Is Network TV Dead Yet?

It’s commonly said now that we’re living in a golden age of television, but try telling that to executives at the Big Four networks. The buzzy shows you love to talk about are on cable, while CBS, ABC, NBC, and Fox are all wrapping up one of their worst seasons on record. Many successful shows have lost steam, with no breakout hits to fill the void. The trickle of viewers that has been lost year over year became a sharp drop (nearly 20% of viewers in the 18-to-49 demographic, according to the Wall Street Journal). A media analyst for Bank of America Merrill Lynch was quoted in The New York Times saying “This year was the tipping point.”

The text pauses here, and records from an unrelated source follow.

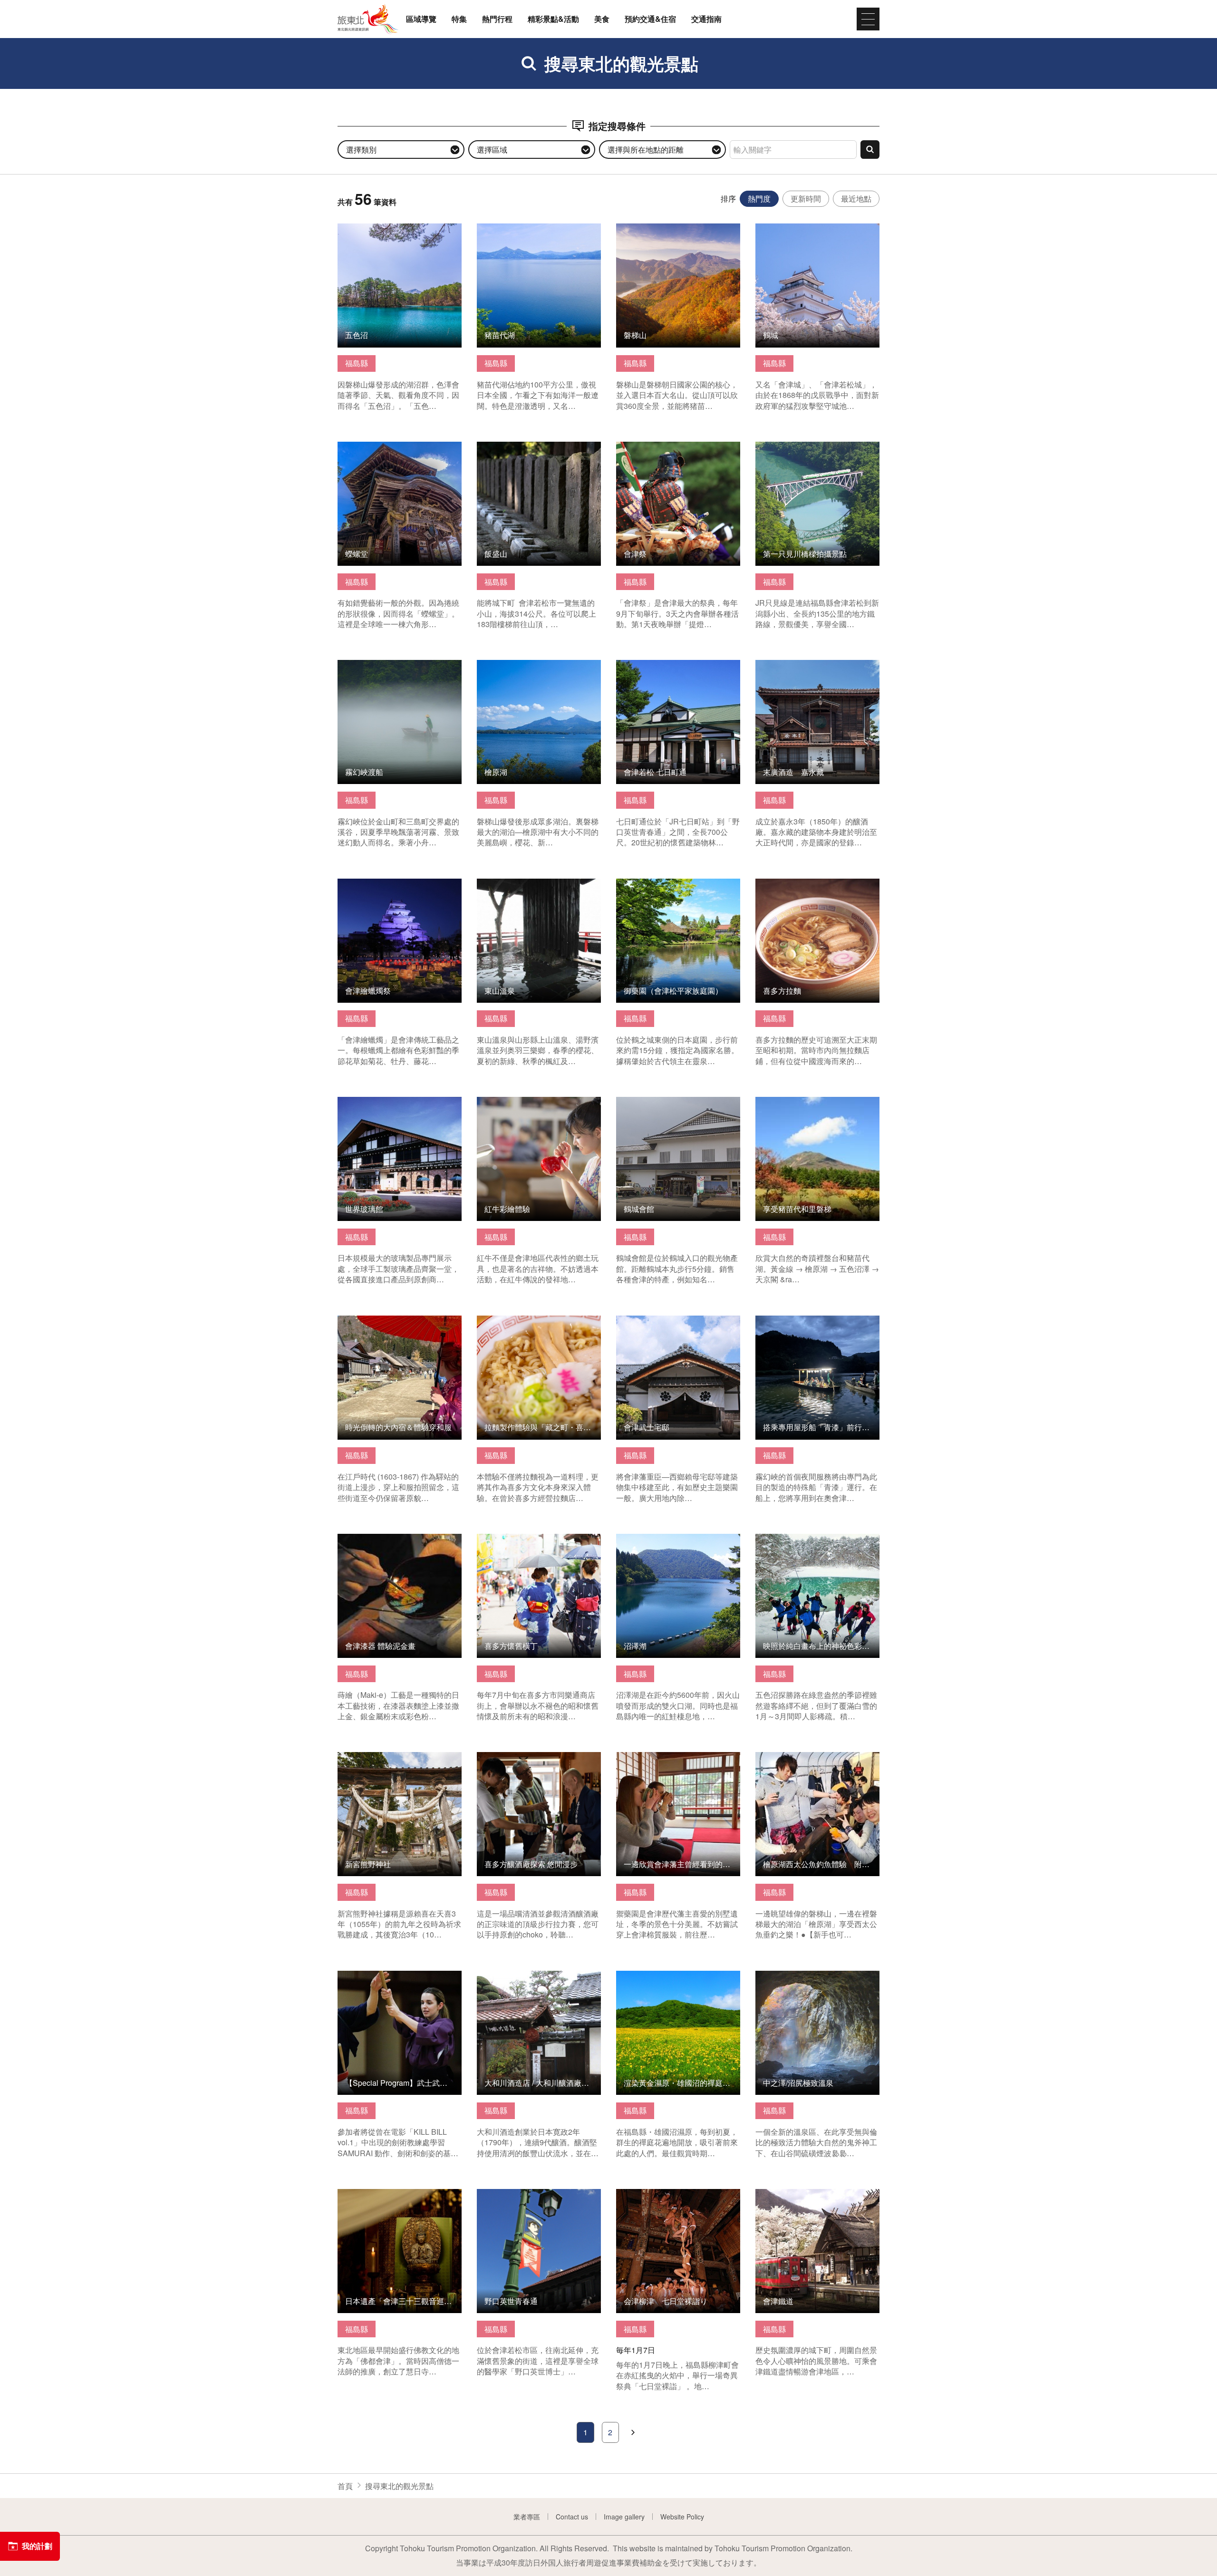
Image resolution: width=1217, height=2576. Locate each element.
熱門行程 (497, 19)
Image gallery (624, 2516)
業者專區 (526, 2516)
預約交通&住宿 (650, 19)
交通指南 (706, 19)
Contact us (572, 2516)
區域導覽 (421, 19)
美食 (601, 19)
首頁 (345, 2485)
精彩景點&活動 (553, 19)
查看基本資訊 (360, 228)
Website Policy (682, 2516)
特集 (459, 19)
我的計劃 (37, 2545)
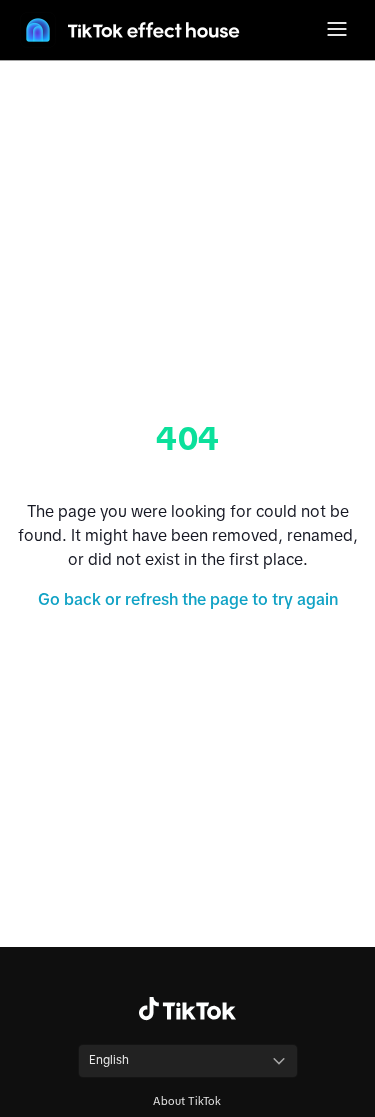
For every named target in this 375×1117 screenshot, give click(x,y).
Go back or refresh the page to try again (188, 599)
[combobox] (188, 1061)
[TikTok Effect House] (130, 30)
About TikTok (187, 1101)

“It was a really bad year, there’s no denying that,” says Joe Adalian, the West Coast editor for Vulture, New York Magazine’s culture website. But he tells Kurt Andersen that it is still too early to ring the death knell. “The network’s response to that is, ‘Let’s make a lot more shows.’ They’re taking a lot more chances.”

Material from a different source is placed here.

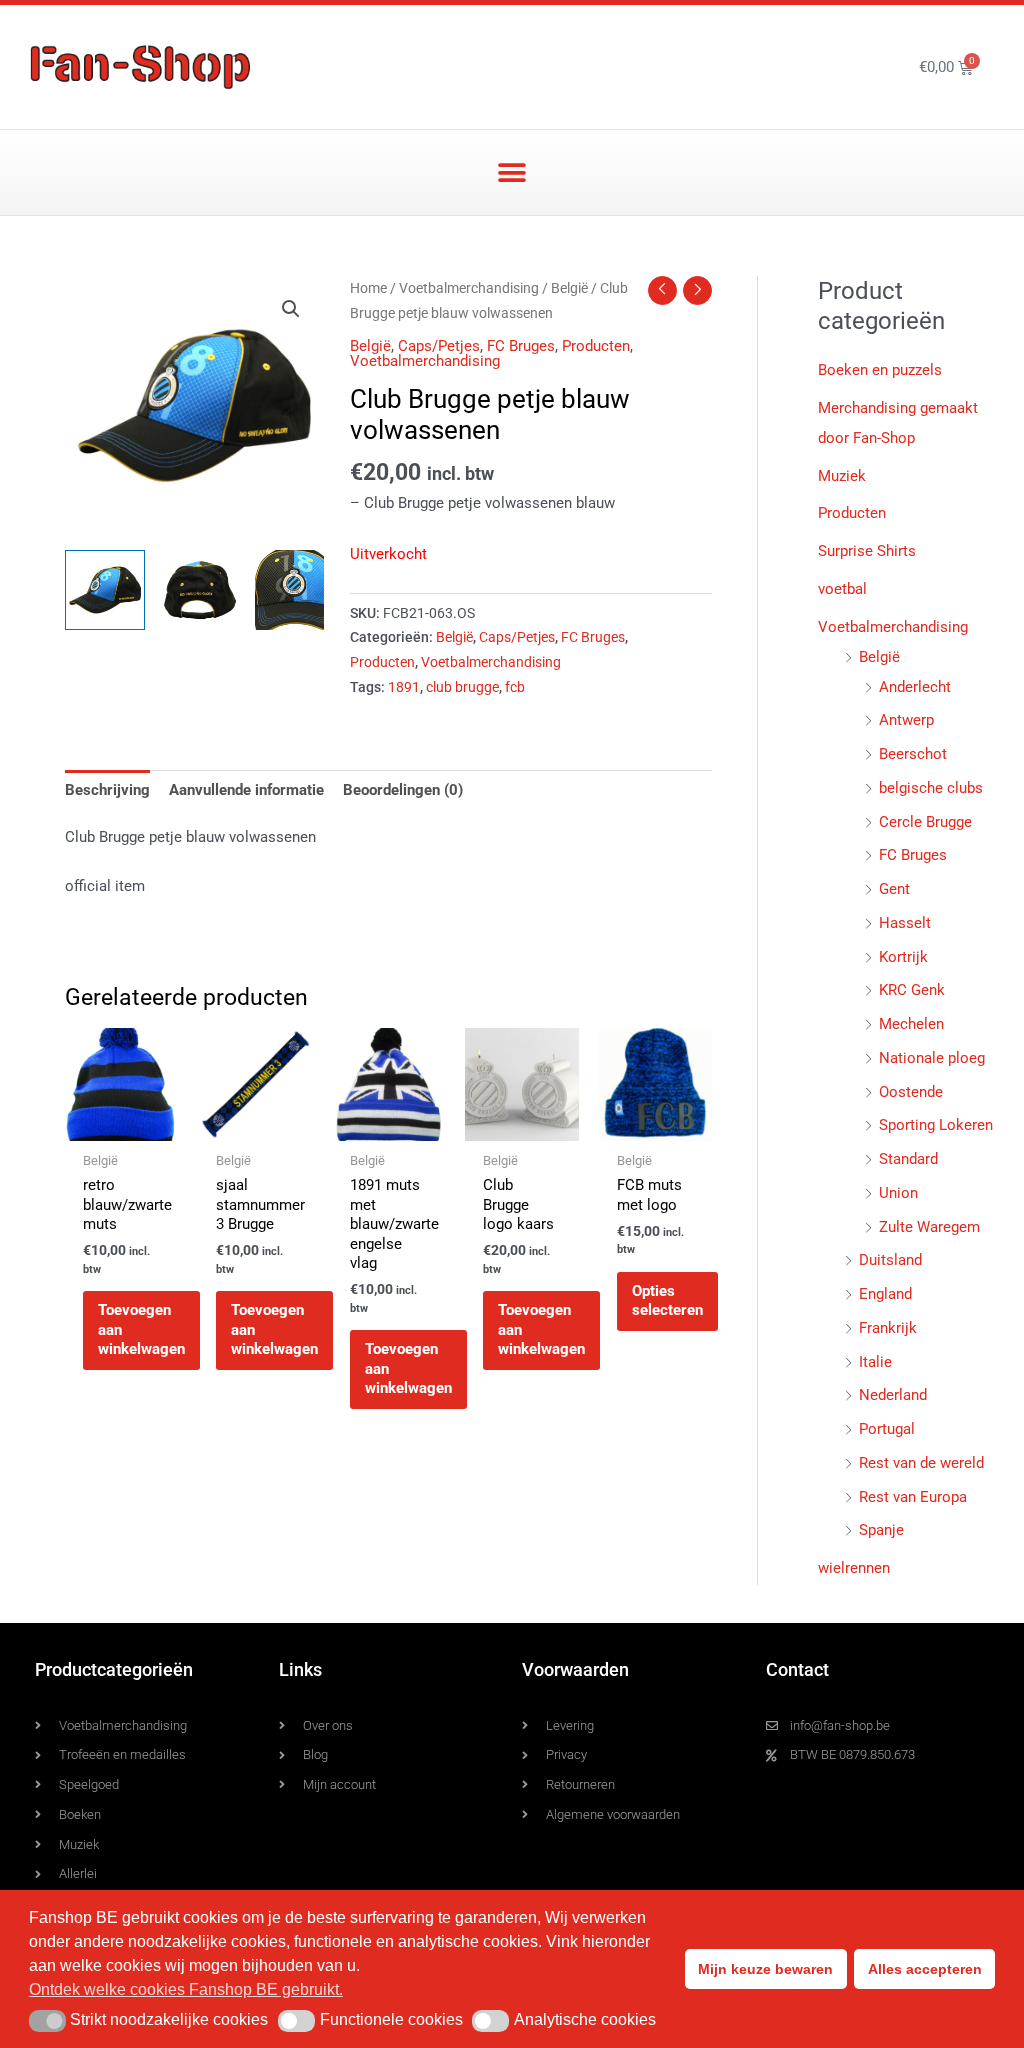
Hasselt (905, 923)
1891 (404, 687)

This week in the upfronts, the networks unveiled ambitious fall lineups; according to Adelian, CBS, which typically launches two or three shows, has launched eight. Some have shorter runs than the typical 22-episode model, taking a page out of cable’s playbook.

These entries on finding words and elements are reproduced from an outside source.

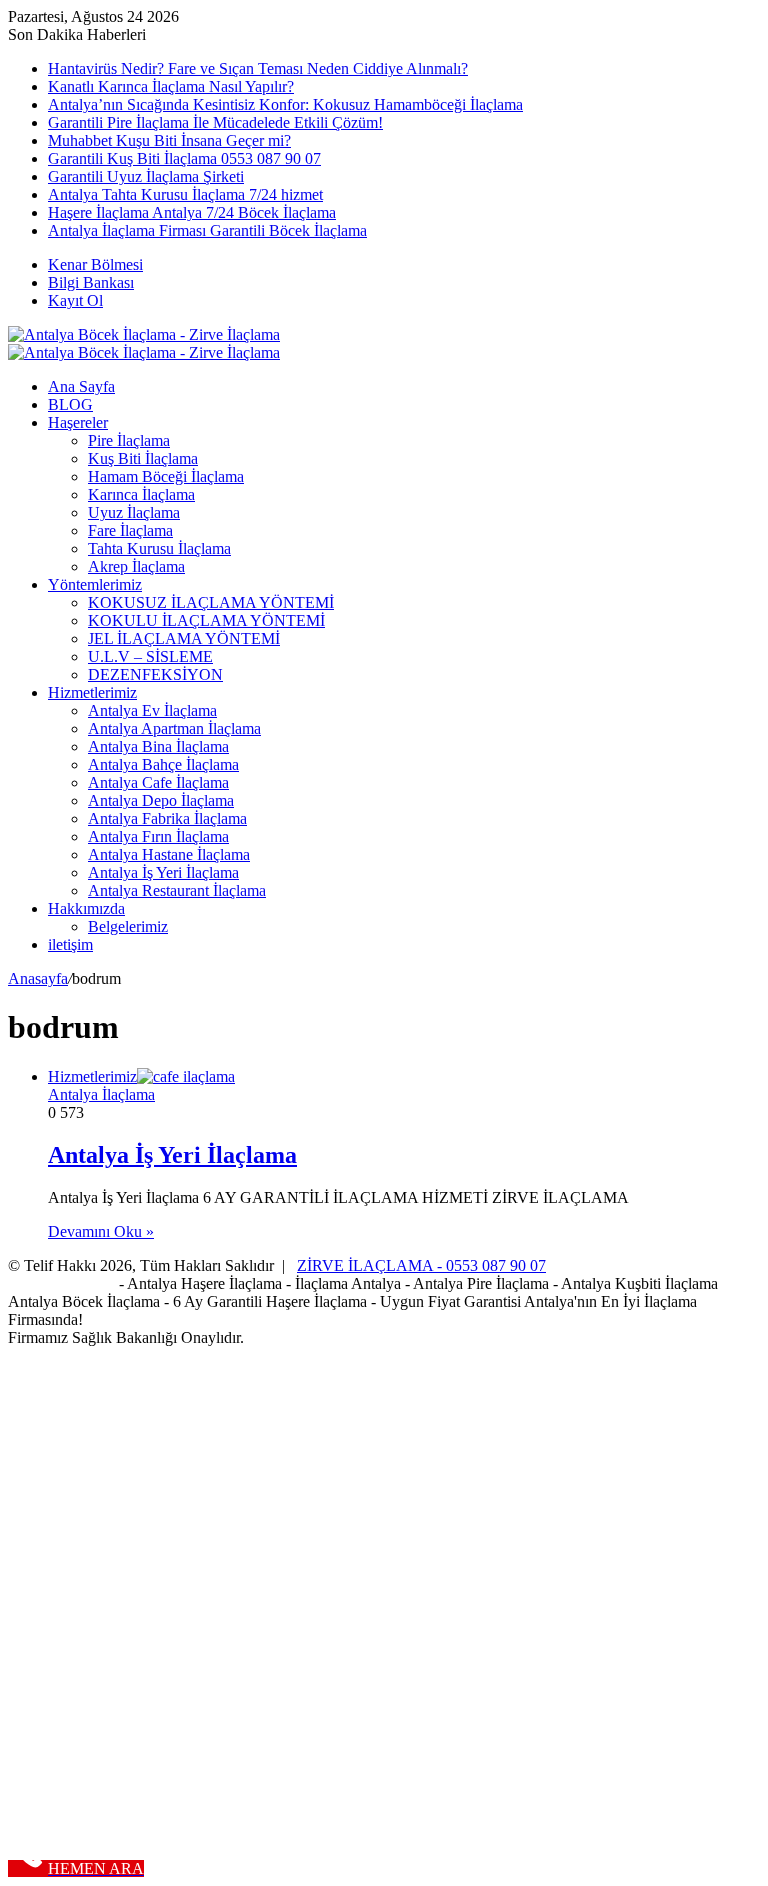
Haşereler (78, 422)
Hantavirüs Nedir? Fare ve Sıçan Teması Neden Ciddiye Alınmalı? (258, 68)
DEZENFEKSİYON (155, 674)
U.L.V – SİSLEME (150, 656)
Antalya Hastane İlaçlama (169, 854)
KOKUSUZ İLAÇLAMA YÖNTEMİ (211, 602)
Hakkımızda (86, 908)
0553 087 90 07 (496, 1265)
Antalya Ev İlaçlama (152, 710)
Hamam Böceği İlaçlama (166, 476)
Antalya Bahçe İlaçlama (163, 764)
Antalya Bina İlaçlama (158, 746)
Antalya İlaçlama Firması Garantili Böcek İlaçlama (207, 230)
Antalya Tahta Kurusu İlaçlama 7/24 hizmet (185, 194)
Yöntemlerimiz (95, 584)
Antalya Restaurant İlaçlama (177, 890)
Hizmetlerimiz (92, 692)
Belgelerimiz (128, 926)
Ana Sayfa (81, 386)
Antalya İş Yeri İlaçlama (163, 872)
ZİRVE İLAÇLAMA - (371, 1265)
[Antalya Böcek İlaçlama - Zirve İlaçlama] (144, 334)
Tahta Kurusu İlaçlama (159, 548)
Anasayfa (38, 978)
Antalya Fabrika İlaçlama (167, 818)
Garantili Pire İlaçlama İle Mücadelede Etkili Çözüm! (215, 122)
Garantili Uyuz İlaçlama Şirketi (146, 176)
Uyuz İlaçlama (134, 512)
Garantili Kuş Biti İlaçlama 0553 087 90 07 (184, 158)
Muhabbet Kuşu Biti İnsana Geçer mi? (169, 140)
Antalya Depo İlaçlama (161, 800)
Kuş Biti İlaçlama (143, 458)
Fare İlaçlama (130, 530)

“Networks have lost the war for buzz and their stranglehold on pop culture,” he tells Kurt, but when it comes to audience and advertising, “network TV is still the biggest game in town.” He cites FX’s The Americans, about Soviet spies undercover in the US. “It was a great show that launched this year, a lot of strong buzz, and in the overnight ratings it was losing to repeats of Big Bang Theory.”